Biochemical manifestations of Obstructive jaundice include:

  •  The presence of bilirubin in the urine.
  • Urobilinogen in urine is reduced or absent.
  •  Low/no stercobilinogen levels in the stool.
  •  Serum direct reacting bilirubin elevation.
  •  Increased serum alkaline phosphotase levels.
  •  Bile salt deposition in the skin can cause severe itching (pruritis) in patients with obstructive jaundice.

 

2. Haemolytic Jaundice (Pre-hepatic Jaundice)

  • This is due to an increased rate of RBC destruction.
  • Also known as Pre-hepatic Jaundice.

The following are some of the causes of haemolytic jaundice:

Infections

  • Infections with some microorganisms do cause haemolysis because they directly affect the RBCs.
  • Infection with protozoa Plasmodium malariae is the most common parasite in the Tropics, causing haemolytic anaemia and jaundice.
  • Jaundice can also be caused by bacteremia or septicaemia.

Haemoglobinopathies

  • Haemoglobinopathies are genetically inherited haemoglobin abnormalities in which the shape of red cells becomes abnormal under certain conditions and their lifespan is greatly reduced, resulting in jaundice.
  • Sickle cell anaemia is one such condition common in the Tropics.
  • Thalassaemia is another haemoglobinopathy that is common in Mediterranean countries.

Incompatibility of blood or rhesus factor

  • Transfusion of mismatched blood can result in adverse reactions, one of which is increased hemolysis.
  • Neonatal hemolytic disease (HDN).

G-6-PD (glucose 6-phosphate dehydrogenase) deficiency.

  • G-6-PD is an X-linked condition in which haemolytic crisis is precipitated by infection, administration of some drugs such as quinine, phenacetin, and aspirin, and ingestion of some legumes.

Drugs

  • Some chemicals, including methyl chloride, arsine, lead, and nitrobenzene, can cause haemolysis and, in severe cases, jaundice.

Biochemical manifestations of haemolytic jaundice include:

  •  an increase in unconjugated bilirubin in the serum
  • an increase in stercobilinogen in the stool, and an increase in urine urobilinogen.
  •  The absence of bilirubin in the urine (acholuric).
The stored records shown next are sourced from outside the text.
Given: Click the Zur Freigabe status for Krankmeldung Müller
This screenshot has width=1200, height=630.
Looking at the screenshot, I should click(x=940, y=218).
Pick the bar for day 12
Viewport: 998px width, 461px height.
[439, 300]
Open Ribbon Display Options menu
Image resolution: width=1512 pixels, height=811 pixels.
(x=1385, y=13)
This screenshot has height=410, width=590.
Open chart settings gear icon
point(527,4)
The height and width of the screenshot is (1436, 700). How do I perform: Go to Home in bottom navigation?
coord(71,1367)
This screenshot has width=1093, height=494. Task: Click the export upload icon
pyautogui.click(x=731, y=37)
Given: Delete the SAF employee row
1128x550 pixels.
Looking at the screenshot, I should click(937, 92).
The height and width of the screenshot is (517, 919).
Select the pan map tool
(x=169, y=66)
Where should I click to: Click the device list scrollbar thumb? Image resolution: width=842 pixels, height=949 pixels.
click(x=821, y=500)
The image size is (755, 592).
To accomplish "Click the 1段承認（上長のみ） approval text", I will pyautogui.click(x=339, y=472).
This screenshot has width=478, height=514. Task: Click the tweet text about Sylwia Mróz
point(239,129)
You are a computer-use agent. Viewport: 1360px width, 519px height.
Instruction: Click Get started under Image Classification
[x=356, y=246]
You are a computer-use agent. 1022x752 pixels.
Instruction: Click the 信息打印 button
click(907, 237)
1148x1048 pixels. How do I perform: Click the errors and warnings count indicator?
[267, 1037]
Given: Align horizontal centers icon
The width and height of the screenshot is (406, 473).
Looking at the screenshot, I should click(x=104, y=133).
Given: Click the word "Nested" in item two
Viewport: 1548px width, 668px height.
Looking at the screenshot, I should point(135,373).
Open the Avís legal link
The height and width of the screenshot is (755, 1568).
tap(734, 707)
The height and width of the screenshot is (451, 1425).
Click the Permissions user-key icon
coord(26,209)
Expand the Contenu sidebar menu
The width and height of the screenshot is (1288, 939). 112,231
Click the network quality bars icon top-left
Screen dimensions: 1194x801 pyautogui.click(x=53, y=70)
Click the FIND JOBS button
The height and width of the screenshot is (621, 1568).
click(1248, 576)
Unlike in obstruction, because all conjugated bilirubin from the liver reaches the intestines, none refluxes back into the plasma to be excreted by the kidneys.
  • Although unconjugated bilirubin is almost insoluble in water, it has a high affinity for fat.
  •  In young infants (with a poorly developed blood brain barrier), toxins can be deposited in fat-rich areas of the brain, causing irreversible damage, a condition known as kernicterus.

3. Hepatocellular Jaundice

  • This occurs as a result of liver cell damage, a lack of enzymes required for conjugation, or a failure to secrete already conjugated bilirubin-from the hepatocytes.
  • Also known as Hepatic Jaundice.

Causes include:

  •  Viral hepatitis (most common)
  •  Drugs- halothane
  • Cirrhosis
  •  Crigler-Najar syndrome-congenital disorder characterized by a lack of conjugating enzymes

Biochemical manifestations of hepatocellular jaundice include:

  •  Serum analysis reveals both haemolytic and obstructive features.
  •  This indicates that there are elements of conjugation failure, secretion (of conjugated bilirubin) failure, and possibly increased haemolysis.
  •  The characteristics of cholestasis and haemolysis are mixed in many cases of hepatocellular jaundice.